Pour mémoire, que s’est-il passé cet été-là, du moins sur le plan culturel ? À l’époque, l’abondance de la pub (heureux temps !) était telle qu’il fallait envisager plus d’une page « Aux quatre vents », le label, alors, de la page culture. Mais, pour être plus précis, cette dernière ne se limitait pas seulement aux activités de l’esprit, mais englobait également des événements sociaux, universitaires et parfois même scolaires. Elle accueillait aussi, sur trois colonnes, « Midi-minuit », la célèbre rubrique signée Viviane Haddad (devenue Ghanem depuis), rapportant les potins croustillants de la ville, des soirées et agapes du Tout-Beyrouth mondain et souvent des informations intéressantes glanées ici et là.
Cette chronique n’a rien de nostalgique, il s’agit plutôt d’une curiosité. Question de se situer dans le temps par rapport à hier. Ceux qui ont connu cette époque-là auront un sourire rêveur. Les plus jeunes découvriront que le pays vivait à un rythme intense, dans l’inconscience de la tragédie qui se tramait.
Semaine après semaine, nous allons revisiter cet été 1974 et les événements socioculturels qui l’ont marqué.
Maria CHAKHTOURA
Première semaine
Juin est généralement le mois le moins chargé. Mais c’est celui, aussi, qui donne le coup d’envoi de la saison estivale :
(3 juin). « Succès fou à Paris », lit-on en ce début de mois, de l’exposition de bijoux antiques de Pépé Abed à l’hôtel Meurice (Paris) ». Et, dans un article intitulé Le vieil homme et les trésors de la mer, Le Figaro présente Pépé comme un « personnage directement issu d’un roman de Cendrars ou de Hemingway, à la fois pirate et bijoutier du clair de lune ». Ce qu’il est encore jusqu’à ce jour.
(5 juin). L’interview de Farida d’Égypte (fait par MTA) devenue peintre en exil, vivant à Aïnab et préparant un vernissage.
(6 juin).

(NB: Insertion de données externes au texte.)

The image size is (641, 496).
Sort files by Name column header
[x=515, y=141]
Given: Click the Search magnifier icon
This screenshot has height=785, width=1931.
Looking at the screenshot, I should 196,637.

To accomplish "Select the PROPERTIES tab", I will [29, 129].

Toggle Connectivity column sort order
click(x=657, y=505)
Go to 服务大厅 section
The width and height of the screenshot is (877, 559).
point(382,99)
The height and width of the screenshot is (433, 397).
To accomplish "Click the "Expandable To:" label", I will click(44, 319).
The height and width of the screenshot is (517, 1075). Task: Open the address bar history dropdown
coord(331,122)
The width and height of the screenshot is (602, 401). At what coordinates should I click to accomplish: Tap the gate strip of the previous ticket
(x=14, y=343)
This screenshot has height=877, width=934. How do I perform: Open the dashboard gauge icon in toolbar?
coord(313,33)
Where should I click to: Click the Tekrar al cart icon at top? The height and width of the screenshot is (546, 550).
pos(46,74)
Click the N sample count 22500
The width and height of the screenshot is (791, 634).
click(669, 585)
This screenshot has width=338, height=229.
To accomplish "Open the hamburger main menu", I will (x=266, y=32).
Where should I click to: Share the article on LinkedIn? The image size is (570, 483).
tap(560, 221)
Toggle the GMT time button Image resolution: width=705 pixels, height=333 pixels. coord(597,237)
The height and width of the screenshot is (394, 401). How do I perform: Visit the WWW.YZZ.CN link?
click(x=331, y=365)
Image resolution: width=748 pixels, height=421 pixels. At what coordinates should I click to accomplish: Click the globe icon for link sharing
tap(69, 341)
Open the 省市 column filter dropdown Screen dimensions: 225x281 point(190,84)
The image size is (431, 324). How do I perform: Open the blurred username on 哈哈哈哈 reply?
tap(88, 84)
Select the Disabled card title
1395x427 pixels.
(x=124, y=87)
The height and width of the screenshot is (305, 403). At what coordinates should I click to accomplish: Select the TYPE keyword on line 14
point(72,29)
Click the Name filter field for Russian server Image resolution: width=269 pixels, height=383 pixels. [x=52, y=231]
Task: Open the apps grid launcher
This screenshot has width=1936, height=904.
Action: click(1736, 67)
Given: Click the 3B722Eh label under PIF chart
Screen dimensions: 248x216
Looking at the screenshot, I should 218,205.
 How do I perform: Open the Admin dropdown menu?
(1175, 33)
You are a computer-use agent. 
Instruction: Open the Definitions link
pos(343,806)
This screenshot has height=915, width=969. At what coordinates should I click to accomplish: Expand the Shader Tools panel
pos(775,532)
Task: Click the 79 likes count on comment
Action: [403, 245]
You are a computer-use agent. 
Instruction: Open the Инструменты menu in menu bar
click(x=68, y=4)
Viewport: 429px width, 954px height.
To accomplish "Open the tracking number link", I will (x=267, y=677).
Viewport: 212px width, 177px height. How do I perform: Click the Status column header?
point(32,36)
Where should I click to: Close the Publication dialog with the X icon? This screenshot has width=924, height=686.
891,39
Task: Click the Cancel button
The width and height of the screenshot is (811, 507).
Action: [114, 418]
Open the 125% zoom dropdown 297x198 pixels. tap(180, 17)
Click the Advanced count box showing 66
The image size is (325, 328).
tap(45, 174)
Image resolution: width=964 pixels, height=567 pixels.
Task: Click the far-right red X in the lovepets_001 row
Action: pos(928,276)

Très importante exposition du livre sur le thème « Prestige du livre français » organisée au Club des amis du livre et présentant des titres très rares. En effet, pour la première fois au Liban, on pouvait admirer des exemplaires de tête de grands ouvrages de la bibliothèque française. Première dame libanaise à avoir ôté le voile, Ambara Salam Khalidy (70 ans, sœur de Saëb Salam plusieurs fois président du Conseil) rédige ses mémoires.
Avant-première de la revue du théâtre des Dix heures En cher et en hausse, au Casino du Liban. Aujourd’hui, Abdallah Nabbout, alias Dudul et tête pensante de ces chansonniers irremplaçables et inoubliables, est seul dépositaire du souvenir de ses compères.
(7 juin). Même en fin de saison, le théâtre continue à bien se porter à Beyrouth, et une nouvelle troupe se lance, The Beirut English Theater. L’adieu à Aïn Mreïssé ? (titre d’un article). On avait commencé déjà à démolir les vieilles demeures. et depuis, on n’arrête pas le massacre faisant place au désert de béton. Dans l’indifférence générale.
(8 juin). La peinture scandinave à Dar el-Fan pour clôturer la saison picturale, avec l’exposition des œuvres de 28 artistes danois, où toutes les œuvres appartenaient à des collections privées. Un luxe que pouvait s’offrir Beyrouth sans aucun problème encore.
Dany Thomas, le chanteur américain d’origine libanaise (il est né à Bécharreh) se produit en one-man-show au Théâtre du Liban. C’était pour le gala annuel de la CRL.
(9 juin). Une nouvelle idole du 45t des foules naît. C’est Tony Hanna. « Avec une moustache rousse, de la même couleur que ses yeux », lit-on. Et qui a vendu près de 4 200 disques en six semaines. Un record pour une chanson devenue un tube Hida ya Hday (reste près de moi). Aujourd’hui, on a retrouvé Tony Hanna, la tête toute blanche, avec Eléftériadés, au Festival de Byblos (Méditerranéo).
Le Festival international de Baalbeck lance, ce jour même, dans un communiqué la campagne pour ses activités. Un communiqué encadré, tout simple, figurant dans la page carnet, en attendant la conférence de presse prévue plus tard.